Fr Jason Murphy, chaplain at Breifne College, Cavan, made a passionate appeal during a powerful homily delivered at the funeral mass of a student on Sunday. Sophie Carty (16) from Ard na Greine died in tragic circumstances last Thursday - her death was not caused directly by drugs. Fr Jason described Sophie as a “talented”, “bright vivacious young student” with a bright future ahead of her who was “deeply cherished” by the school community at Breifne College.
Speaking at her funeral mass in the Cathedral last Sunday, where Sophie had just sang a few months previously with the school choir in the Christmas Carol Concert, Fr Jason had this advice for young people present: “Do not worry when that which seems like a crisis comes your way, it will pass with a little patience so not to take refuge in anything that offers a quick solution to a problem, be it drink or drug or legal highs.
“For there are some who are just waiting for that moment, that moment of your weakness, some as we know who are nothing but dealers in death, who don’t care about your dreams or your futures, some that might be here present who think about nobody only themselves and what it is that they can gain from their dealings in dark corners and their ducking and diving, people who will sell drugs to vulnerable young people in this town and who are bringing this community to its knees.”
Fr Jason further lamented the life lost for Sophie and her family. Sophie is survived by her heartbroken parents, Jeremy and Michelle; sisters Jemma, Nakita and Rihanna; brother Caolan, grandparents; extended family and friends.
“For Sophie there will be no debs, no dress, no hair done up high, no wondering who she will bring, no more Cartown, no doodles in a journal, no selfies, no snapchats, no messages on whatsapp no more changing her profile picture as the years move on despite the comments and statuses that are put up on facebook. For death is irreversible, it’s not a suspension, there are no appeals, no coming back.

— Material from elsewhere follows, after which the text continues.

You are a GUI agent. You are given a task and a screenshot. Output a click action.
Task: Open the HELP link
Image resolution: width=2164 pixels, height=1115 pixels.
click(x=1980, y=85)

“If Sophie could have known that there would be no tomorrow, that she would not dance nor sing ever again with Nakita or Rihanna or hug again her parents, or listen again to her favourite song with Jemma at night or laugh or mess with Caolan, and leave them without their big sister; if she could have understood the enormity of it all, of all she was to lose, Sophie would not have chosen death over life,” said Fr Jason.
'Full of life’
Speaking to the Celt this week following the funeral mass, Fr Jason conveyed the sympathy of the school staff, students and board of management to Sophie’s family and friends “on the tragic tragic loss of the beautiful young person that was Sophie Carty”.
Speaking in his capacity as school chaplain, he described Sophie as a popular student “full of life and fun” who “had the capacity to make people laugh and smile”.

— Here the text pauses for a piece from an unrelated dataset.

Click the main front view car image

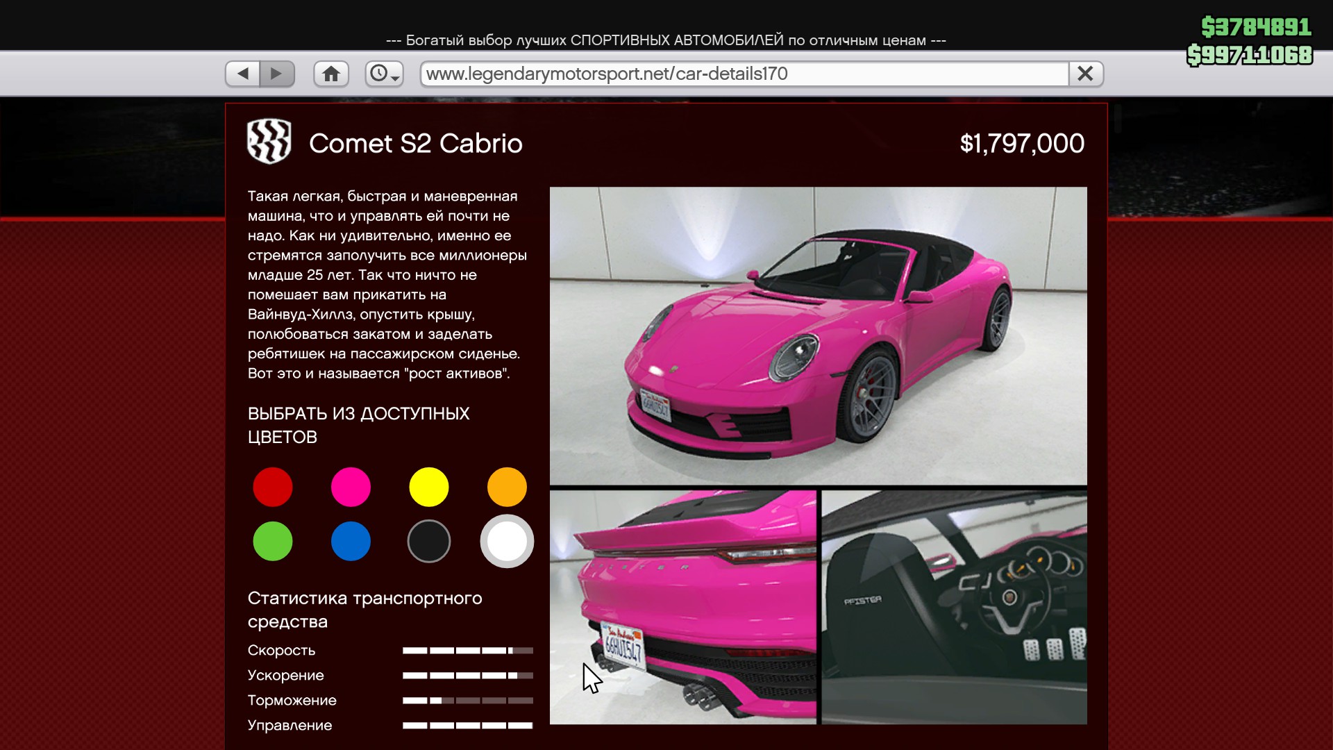point(818,335)
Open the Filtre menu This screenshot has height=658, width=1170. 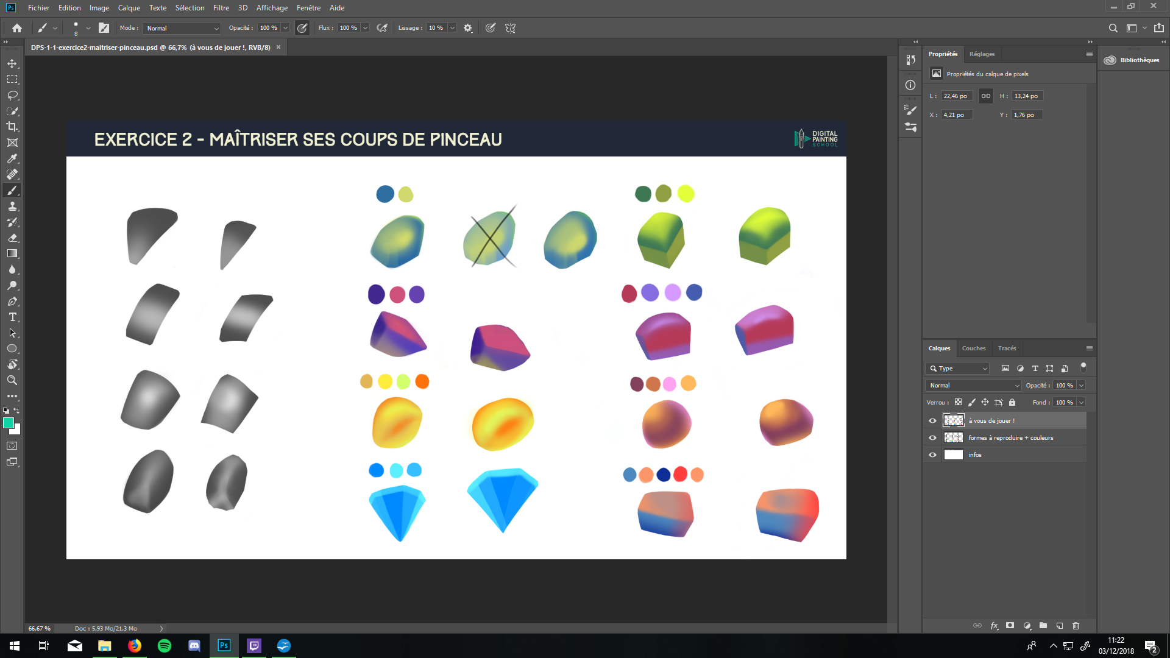221,8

Fr Jason said she had excelled in her Junior Cert exams last June and had a promising future. He noted her talent and creativity, in particular her love for Art and Music.
“It was with deep, deep sadness and pain that the news of her sudden death was greeted on Thursday evening and Friday morning, as news filtered through the school community,” said Fr Jason.
Support for students
The National Educational Psychological Services (NEPS) and guidance counsellors were on hand to meet with staff and students on Friday; Tullacmongan Resource Centre also had counsellors in place all day Friday, Saturday and Sunday for Sophie’s friends living in the locality.